First meeting of the DONES Steering Committee. (Photo: IFMIF-DONES)

The International Fusion Materials Irradiation Facility – Demo Oriented NEutron Source (IFMIF-DONES) has officially started its construction phase in Granada, Spain. On 16 March, the official DONES Steering Committee met for its first meeting in Granada and to celebrate the formal start of construction.

IFMIF-DONES is a single-sited research infrastructure that aims to test and qualify materials for future fusion power plants. It is the only scientific infrastructure in the world to test materials for the demonstration fusion power plant DEMO. The facility is critical to developing and testing materials that can withstand the harsh conditions in a fusion reactor, in which energetic neutrons continuously bombard materials with energies in the range of 14 MeV. Those energies cannot easily be mimicked in fission-based experiments, leading to the dedicated materials facility IFMIF-DONES to reproduce the conditions inside future fusion devices.

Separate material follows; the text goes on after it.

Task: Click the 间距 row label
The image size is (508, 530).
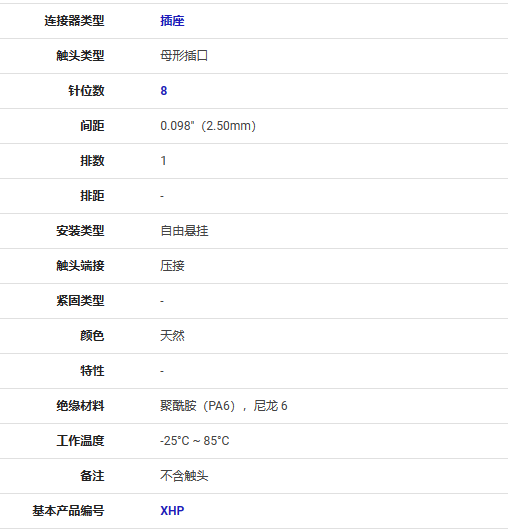Action: 92,126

IFMIF-DONES will feature a particle accelerator which will be the first source to create a total yield of fast neutrons similar to that in a fusion reactor. The accelerator will generate a deuteron beam (D+) of 125 mA current and 40 MeV energy that will hit a 25 mm liquid lithium curtain flowing at 15 m/s, producing a stream of high-energy neutrons that can simulate the damage produced by neutrons in a fusion reactor. Material samples will be irradiated with these neutrons in the test modules of the irradiation area to test their ability to withstand the harsh conditions expected in a fusion reactor.

Representation of the IFMIF-DONES site. (Photo: IFMIF-DONES)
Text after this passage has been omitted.